2021年7月20日火曜日

【映画「男はつらいよ」にも登場】東京・葛飾区、老舗料亭・川甚を再整備

 コロナ禍による経営難で1月末に200年を超える歴史の幕を閉じた東京都葛飾区の料亭「川甚」が街の文化を発信する拠点に生まれ変わる。

 区が土地と建物を取得。川甚ゆかりの品を展示し、昭和の雰囲気が色濃く残る柴又の街並みを伝える資料館として活用する。本年度は学識経験者や地域住民らと協議し施設の方向性を固める。

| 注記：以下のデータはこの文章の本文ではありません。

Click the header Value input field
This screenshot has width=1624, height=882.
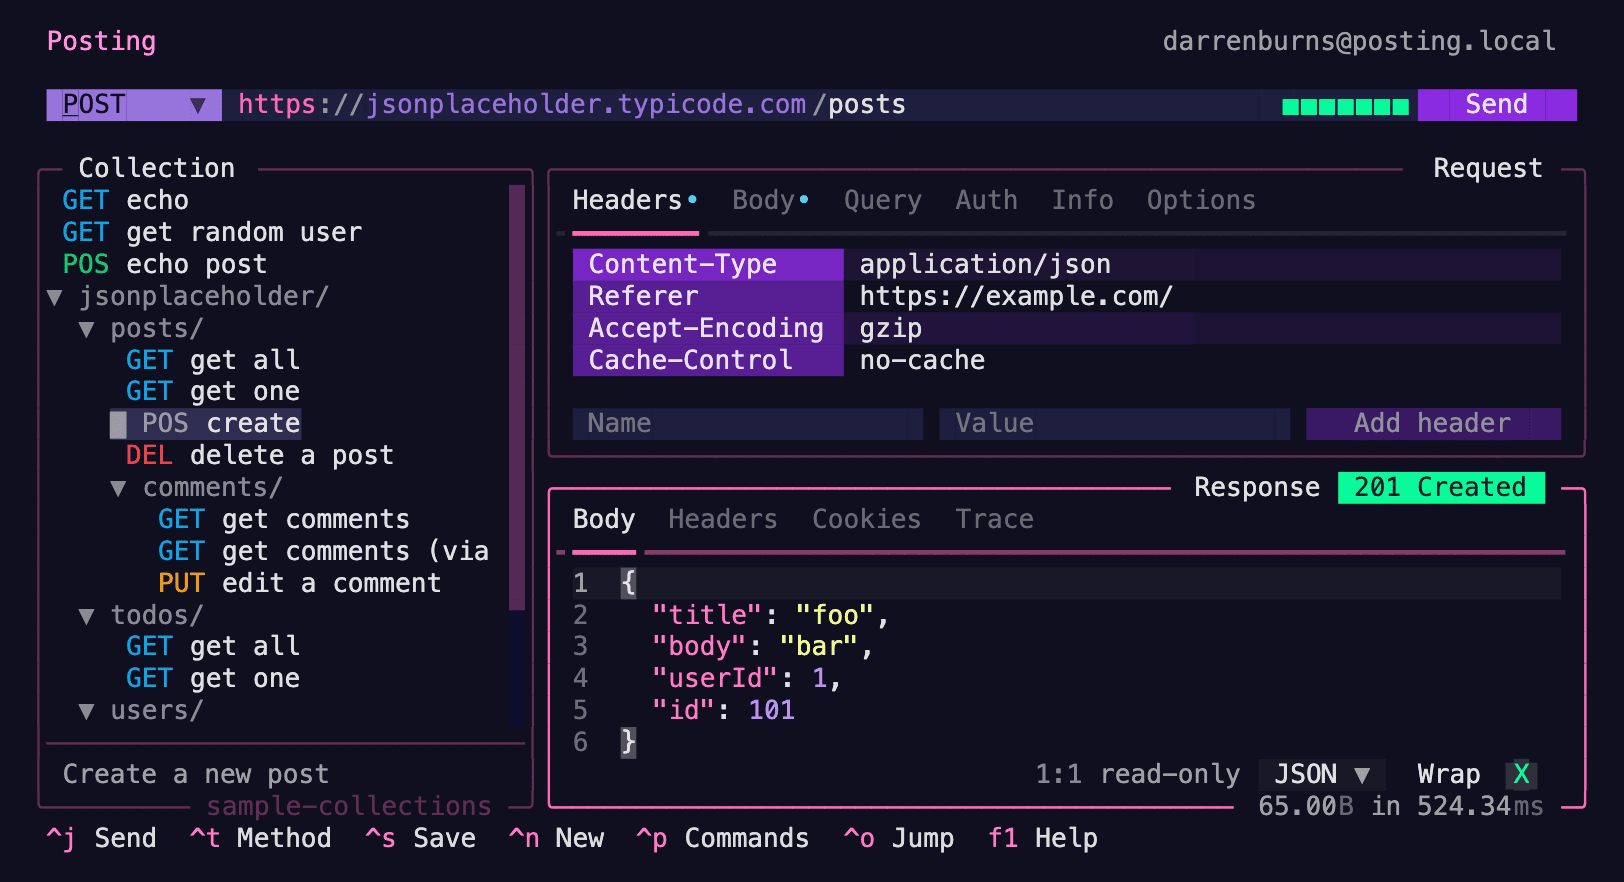tap(1113, 424)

2022年度以降に設計などに入る。

 1790(寛政2)年に創業した川甚は、夏目漱石や谷崎潤一郎らの小説に登場。映画「男はつらいよ」でも主人公・寅さんの妹さくらの結婚式の舞台になった。

 所在地は柴又7の10。江戸川の河川敷に近い3400平方メートルの敷地には、RC造4階建て延べ1737平方メートルの本館(1964年完成)とS造3階建て延べ949平方メートルの新館(07年完成)がある。本館は解体し、新館を資料館に改修する。

 資料館には川甚を訪れた作家の三島由紀夫や松本清張、漫画家・手塚治虫らのサインを展示したり、江戸川から舟で座敷に上がれた明治期の写真を飾ったりする案が上がっている。区は地域に根付いた老舗料亭を利活用することで「江戸・東京と北関東や房総を結ぶ拠点として栄えた柴又の歴史を後世に残したい」(産業観光部観光課)考えだ。